• _CONSIGNES_:
1. Répondez aux questions suivantes à partir de l'extrait.
(a) Pour quels motifs M. D... a-t-il fait l'objet d'un signalement des services de police le 15 juillet 2024 ?
(b) À quelle durée l'interdiction de retour sur le territoire français est-elle portée ?
(c) Quel article du code des relations entre le public et l'administration pose les exigences de motivation ?
2. Résumez l'extrait en deux phrases.
3. Recopiez mot pour mot le passage de l'extrait allant de « bien-fondé des motifs » jusqu'à « seraient insuffisamment motivés. ».

7. En l'espèce, la mesure d'éloignement attaquée vise notamment les dispositions du 1° de l'article L. 611-1 du code de l'entrée et du séjour des étrangers et du droit d'asile sur le fondement desquelles la mesure d'éloignement a été prise. Il expose les circonstances de fait propres à la situation personnelle de M. D..., en précisant qu'il est dépourvu de document de voyage (passeport) et ne peut justifier être entré régulièrement sur le territoire français. Il mentionne également, que compte tenu des circonstances propres au cas d'espèce, il n'est pas porté une atteinte disproportionnée au respect de sa vie privée et familiale. La décision refusant l'octroi d'un délai de départ volontaire, qui vise les articles L. 612-1 et L. 612-2 du code de l'entrée et du séjour des étrangers et du droit d'asile relève que la présence de M. D... constitue une menace à l'ordre public dès lors qu'il a fait l'objet d'un signalement des services de police le 15 juillet 2024 pour défaut de permis de conduire, défaut d'assurance et usurpation de plaque d'immatriculation. Le préfet de police a également retenu qu'il existe un risque qu'il se soustraie à la mesure d'éloignement dans la mesure où il ne peut justifier être entré régulièrement en France et n'a pas sollicité la délivrance d'un titre de séjour, qu'il a contrefait, falsifié ou établi un document d'identité et de voyage ou en a fait usage et qu'il ne présente aucune garantie de représentation, faute de document d'identité et de voyage en cours de validité et de justification d'une résidence effective et permanente dans un local affecté à son habitation principale. L'arrêté d'interdiction de retour sur le territoire français, qui vise les articles L. 612-6 et suivants du code de l'entrée et du séjour des étrangers et du droit d'asile, mentionne que la présence de M. D... constitue une menace à l'ordre public pour les motifs précédemment énoncés, qu'il n'apporte pas la preuve de son séjour sur le territoire depuis 2012 et ne peut se prévaloir de liens suffisamment anciens, forts et caractérisés avec la France dès lors qu'il se déclare célibataire et père d'un enfant de 17 ans qui n'est pas à sa charge et mentionne que cette interdiction dont la durée est portée à vingt-quatre mois, ne porte pas atteinte à son droit au respect de sa vie privée et familiale. Ainsi, alors même que ces motifs ne reprennent pas l'ensemble des éléments caractérisant la situation de l'intéressé et indépendamment du

bien-fondé des motifs retenus, les arrêtés contestés répondent aux exigences de motivation posées par l'article L. 211-5 du code des relations entre le public et l'administration. Par suite, M. D... qui ne saurait utilement soutenir à l'appui de ce moyen de légalité externe, que l'arrêté serait entaché d'erreurs de fait, dès lors que ce moyen relève d'une autre cause juridique, n'est pas fondé à soutenir que les arrêtés en litige seraient insuffisamment motivés.

Éléments du jeu de données:
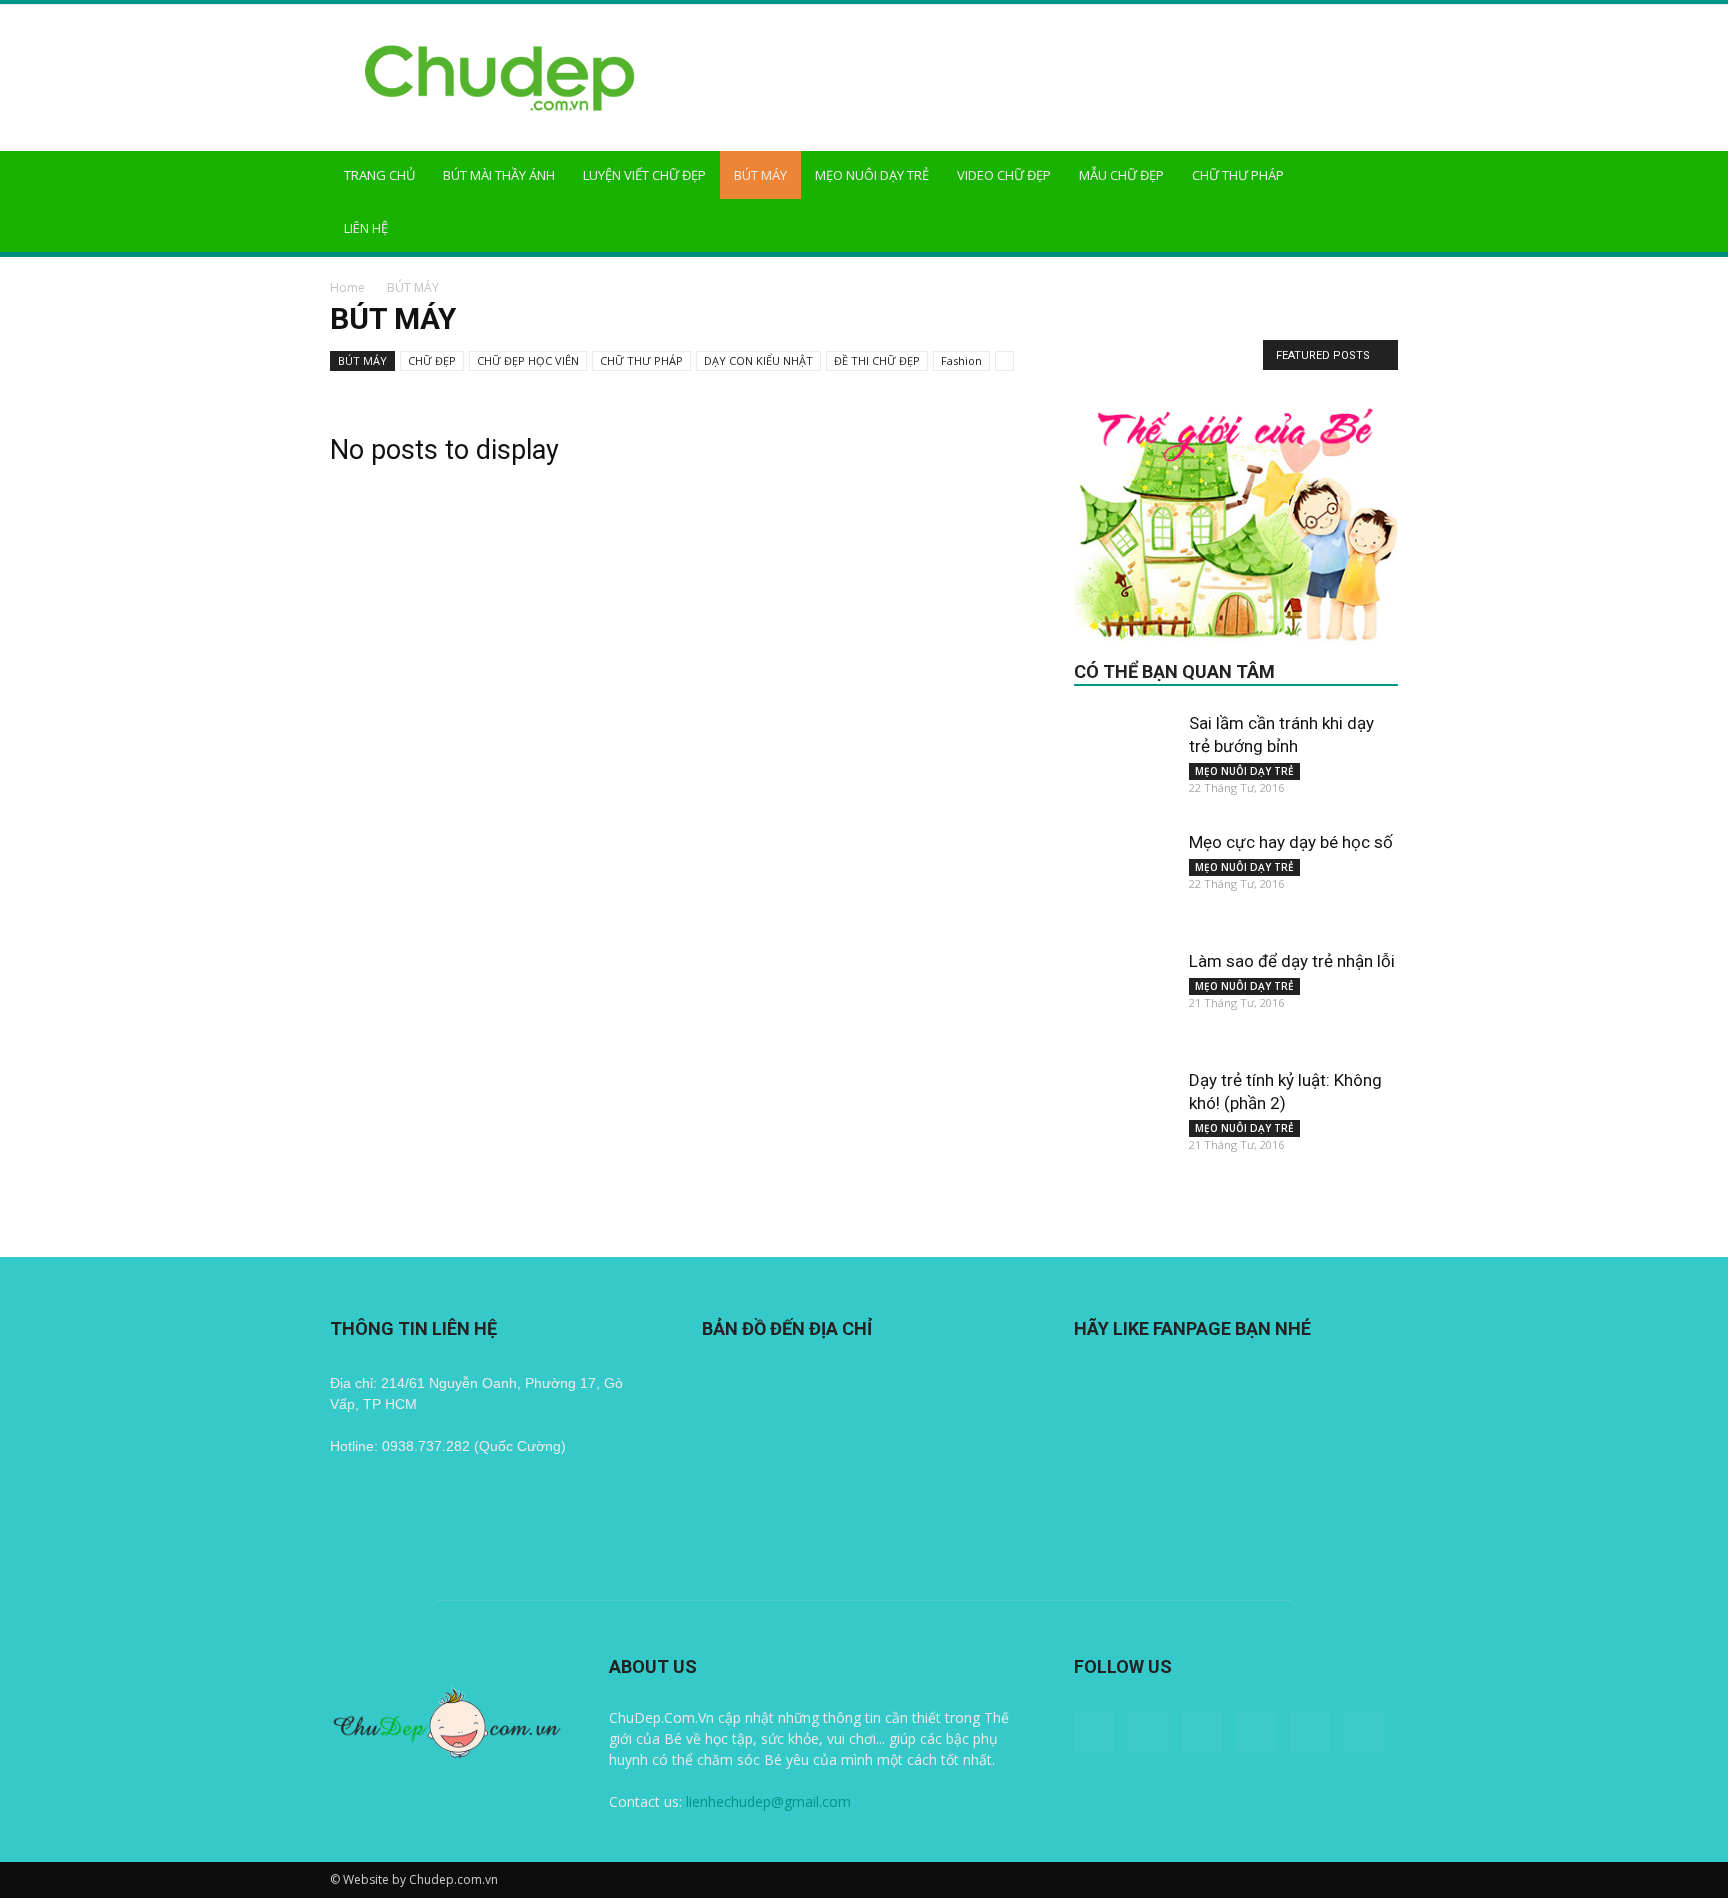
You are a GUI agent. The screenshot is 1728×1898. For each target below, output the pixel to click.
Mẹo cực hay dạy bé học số (1291, 842)
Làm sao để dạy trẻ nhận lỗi (1292, 961)
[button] (1374, 176)
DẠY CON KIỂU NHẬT (758, 360)
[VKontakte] (1364, 1732)
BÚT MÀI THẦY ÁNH (499, 175)
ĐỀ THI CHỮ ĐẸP (877, 360)
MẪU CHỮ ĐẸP (1121, 175)
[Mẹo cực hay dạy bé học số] (1124, 881)
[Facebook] (1148, 1732)
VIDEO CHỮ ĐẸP (1004, 175)
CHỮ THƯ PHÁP (1238, 175)
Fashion (961, 360)
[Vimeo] (1310, 1732)
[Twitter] (1256, 1732)
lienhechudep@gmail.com (768, 1801)
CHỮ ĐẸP (432, 360)
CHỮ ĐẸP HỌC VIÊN (528, 360)
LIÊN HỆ (366, 228)
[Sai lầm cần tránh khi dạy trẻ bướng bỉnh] (1124, 762)
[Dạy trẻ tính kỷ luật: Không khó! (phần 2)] (1124, 1119)
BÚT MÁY (760, 175)
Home (347, 287)
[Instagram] (1202, 1732)
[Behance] (1094, 1732)
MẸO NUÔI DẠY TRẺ (872, 175)
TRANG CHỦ (379, 175)
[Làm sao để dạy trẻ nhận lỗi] (1124, 1000)
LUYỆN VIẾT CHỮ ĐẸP (644, 175)
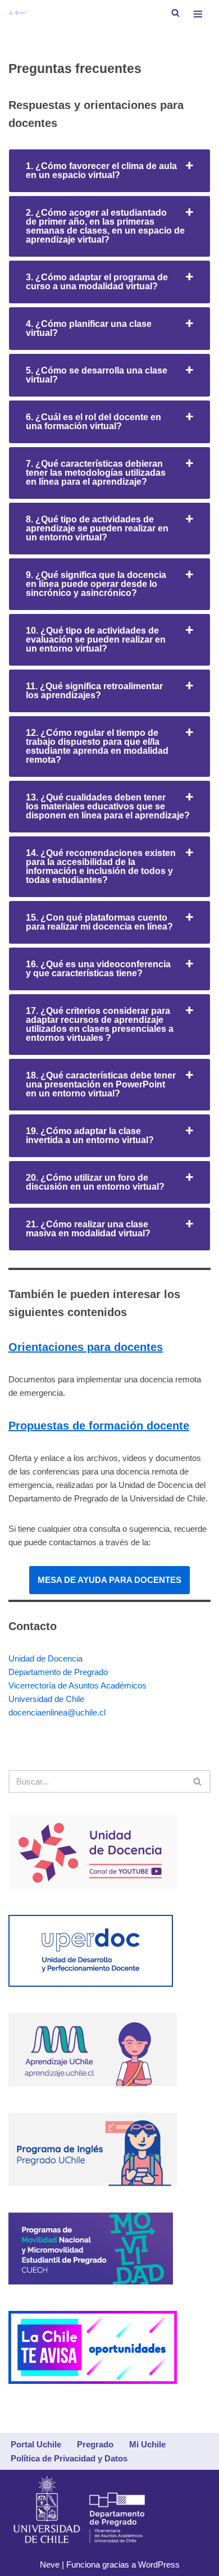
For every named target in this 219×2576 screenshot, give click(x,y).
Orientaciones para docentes (85, 1347)
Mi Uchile (147, 2444)
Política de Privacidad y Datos (69, 2458)
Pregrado (95, 2444)
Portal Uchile (36, 2444)
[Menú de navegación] (198, 12)
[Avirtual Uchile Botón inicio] (18, 13)
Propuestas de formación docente (98, 1425)
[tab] (109, 170)
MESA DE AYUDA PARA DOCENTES (109, 1580)
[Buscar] (175, 12)
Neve (50, 2564)
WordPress (159, 2564)
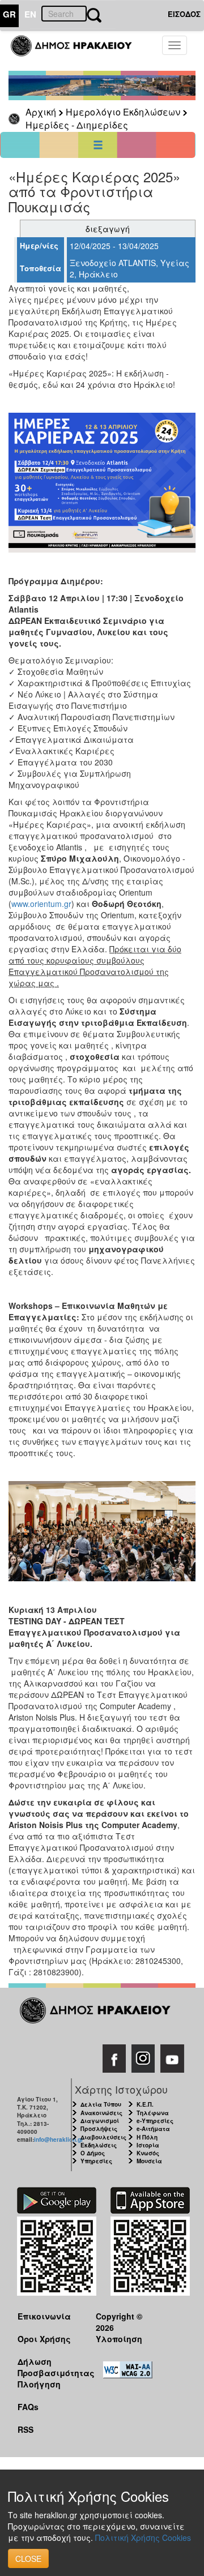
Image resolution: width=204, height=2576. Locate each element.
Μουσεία (149, 2161)
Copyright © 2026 (119, 2321)
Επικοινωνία (44, 2316)
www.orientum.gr (41, 903)
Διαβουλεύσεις (103, 2137)
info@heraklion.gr (58, 2139)
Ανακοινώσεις (101, 2113)
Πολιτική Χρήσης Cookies (143, 2537)
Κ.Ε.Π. (145, 2104)
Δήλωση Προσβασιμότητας (48, 2367)
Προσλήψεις (98, 2129)
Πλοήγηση (39, 2384)
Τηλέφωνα (153, 2113)
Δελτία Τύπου (100, 2104)
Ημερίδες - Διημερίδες (77, 124)
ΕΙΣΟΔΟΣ (184, 13)
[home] (77, 51)
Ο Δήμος (92, 2153)
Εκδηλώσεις (98, 2145)
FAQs (28, 2406)
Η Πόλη (147, 2137)
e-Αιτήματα (153, 2129)
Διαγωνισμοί (99, 2121)
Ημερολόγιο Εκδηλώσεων (123, 111)
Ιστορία (148, 2145)
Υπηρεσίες (96, 2161)
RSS (25, 2429)
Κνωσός (148, 2153)
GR (9, 14)
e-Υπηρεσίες (155, 2121)
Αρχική (41, 111)
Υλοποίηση (119, 2338)
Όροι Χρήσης (44, 2338)
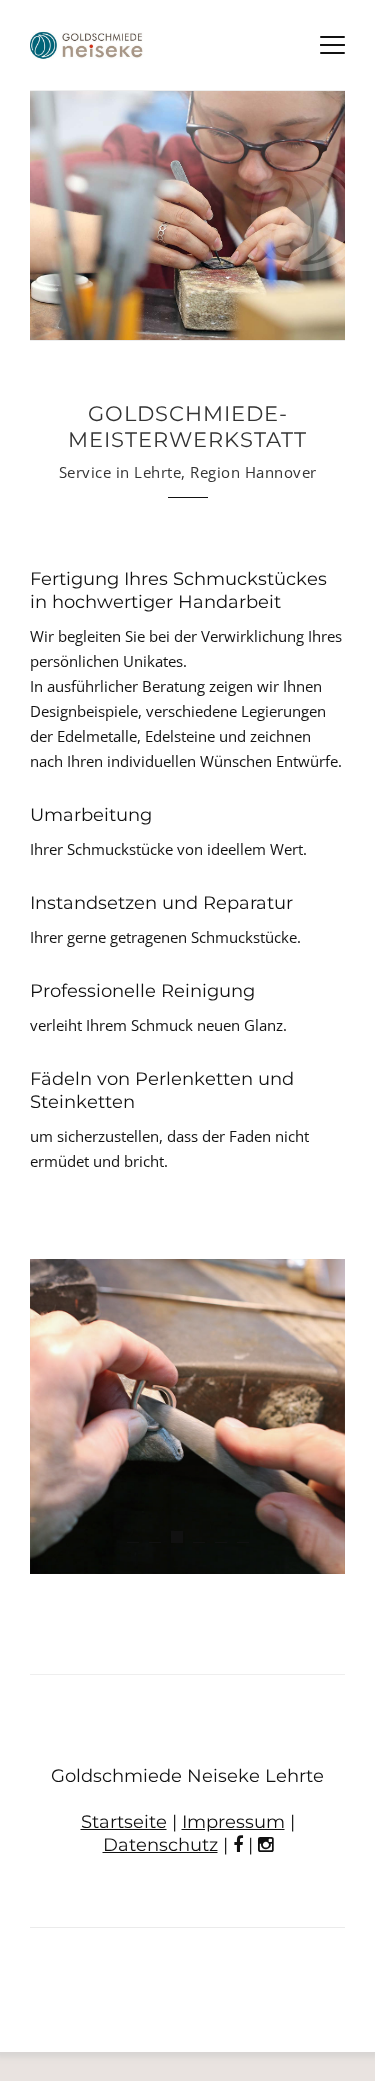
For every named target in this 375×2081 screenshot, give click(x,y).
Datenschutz (160, 1845)
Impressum (233, 1822)
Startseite (124, 1822)
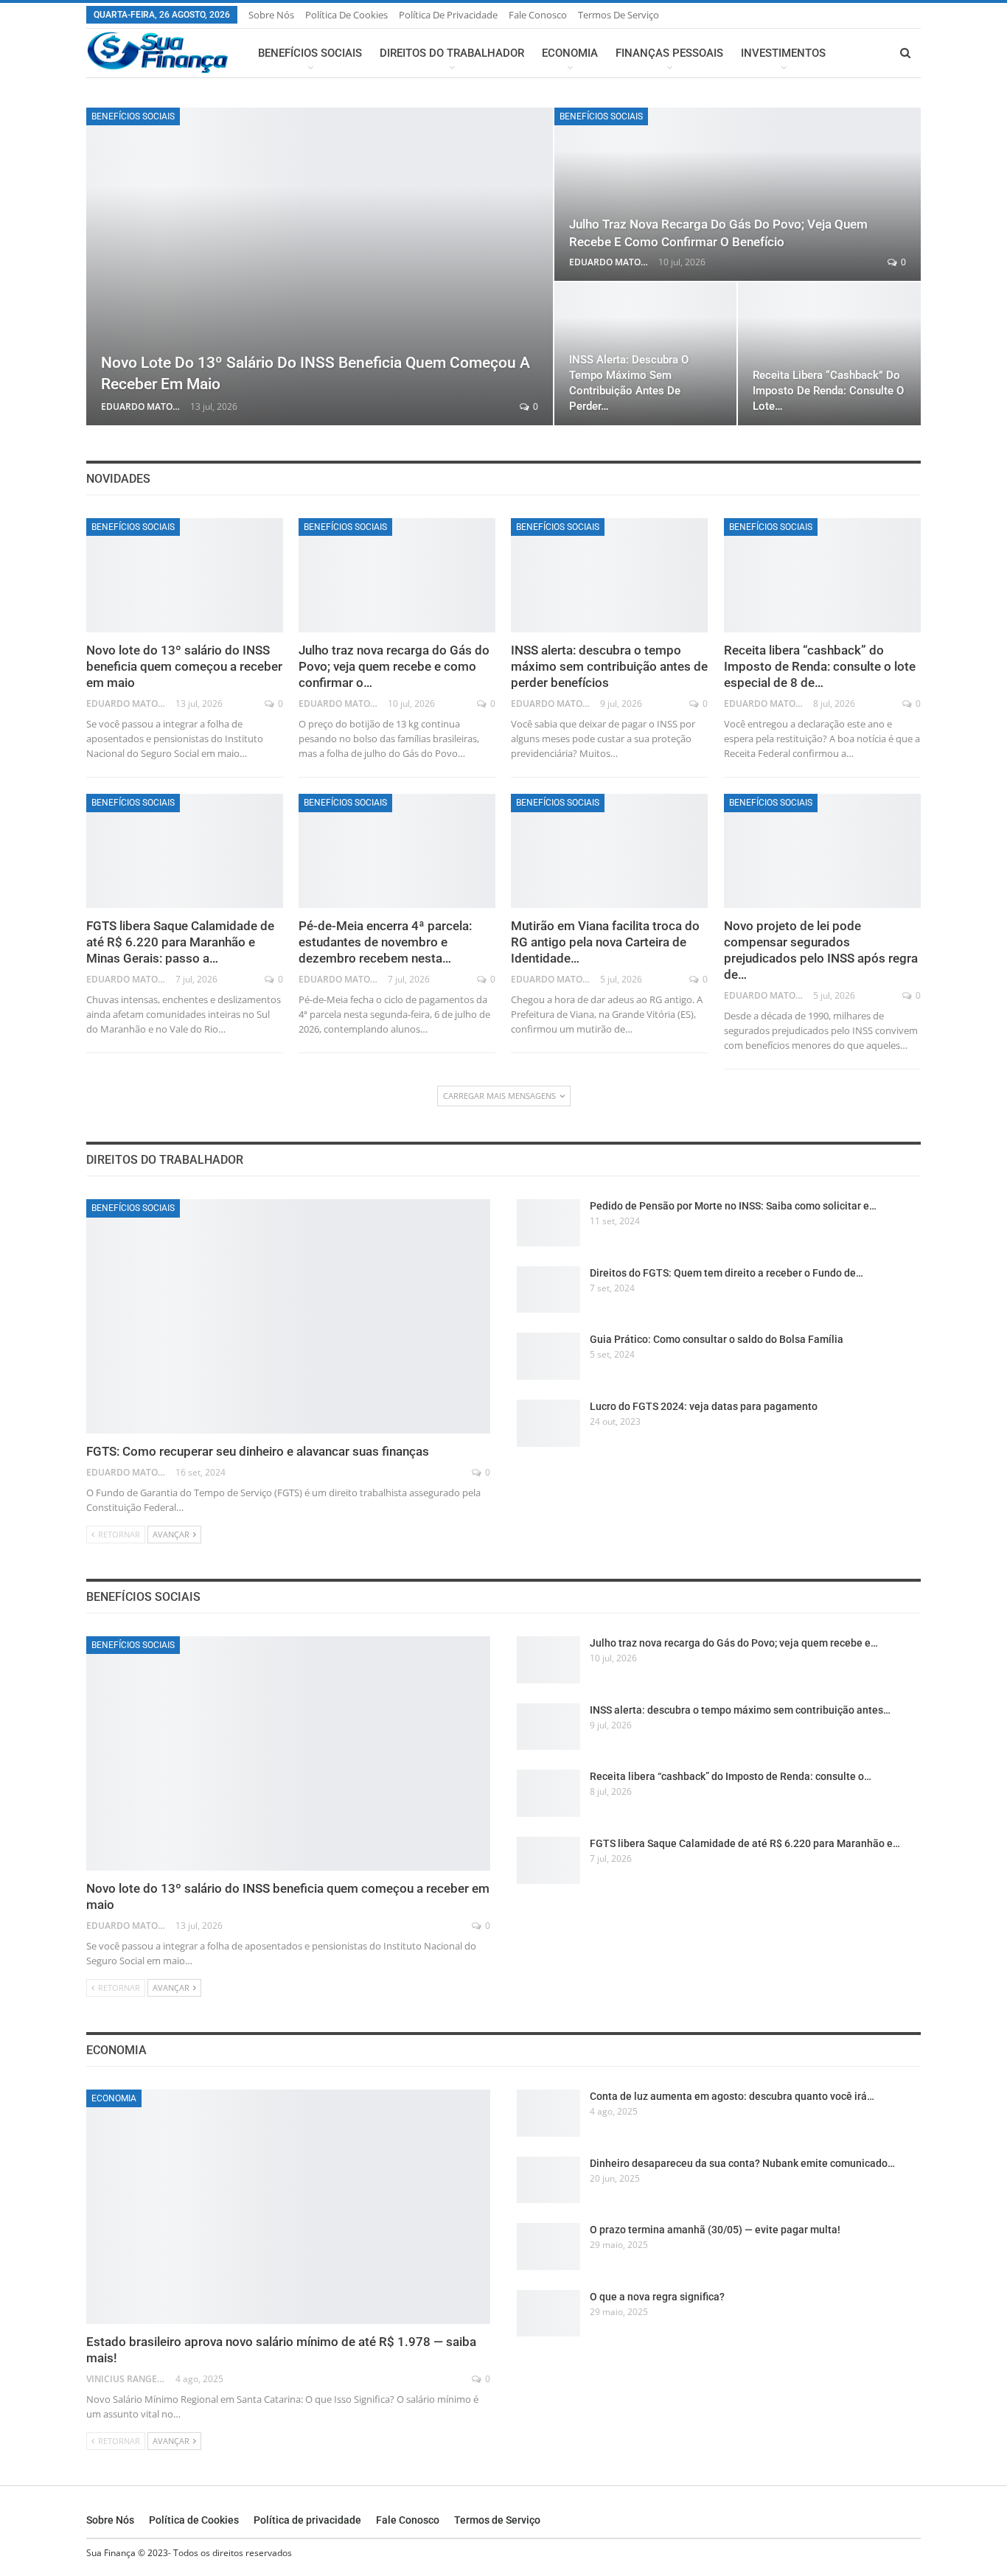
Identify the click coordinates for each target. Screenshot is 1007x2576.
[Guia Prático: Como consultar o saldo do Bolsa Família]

• _LISTE DES SOLUTIONS_:
1.
(a) Pour défaut de permis de conduire, défaut d'assurance et usurpation de plaque d'immatriculation.
(b) À vingt-quatre mois.
(c) L'article L. 211-5.

2. La mesure d'éloignement, le refus d'un délai de départ volontaire et l'interdiction de retour visant M. D... citent leurs fondements juridiques et les circonstances de sa situation, notamment une menace à l'ordre public et un risque qu'il se soustraie à l'éloignement. Les arrêtés contestés répondent donc aux exigences de motivation de l'article L. 211-5 du code des relations entre le public et l'administration, et M. D... n'est pas fondé à soutenir qu'ils seraient insuffisamment motivés.

3.
bien-fondé des motifs retenus, les arrêtés contestés répondent aux exigences de motivation posées par l'article L. 211-5 du code des relations entre le public et l'administration. Par suite, M. D... qui ne saurait utilement soutenir à l'appui de ce moyen de légalité externe, que l'arrêté serait entaché d'erreurs de fait, dès lors que ce moyen relève d'une autre cause juridique, n'est pas fondé à soutenir que les arrêtés en litige seraient insuffisamment motivés.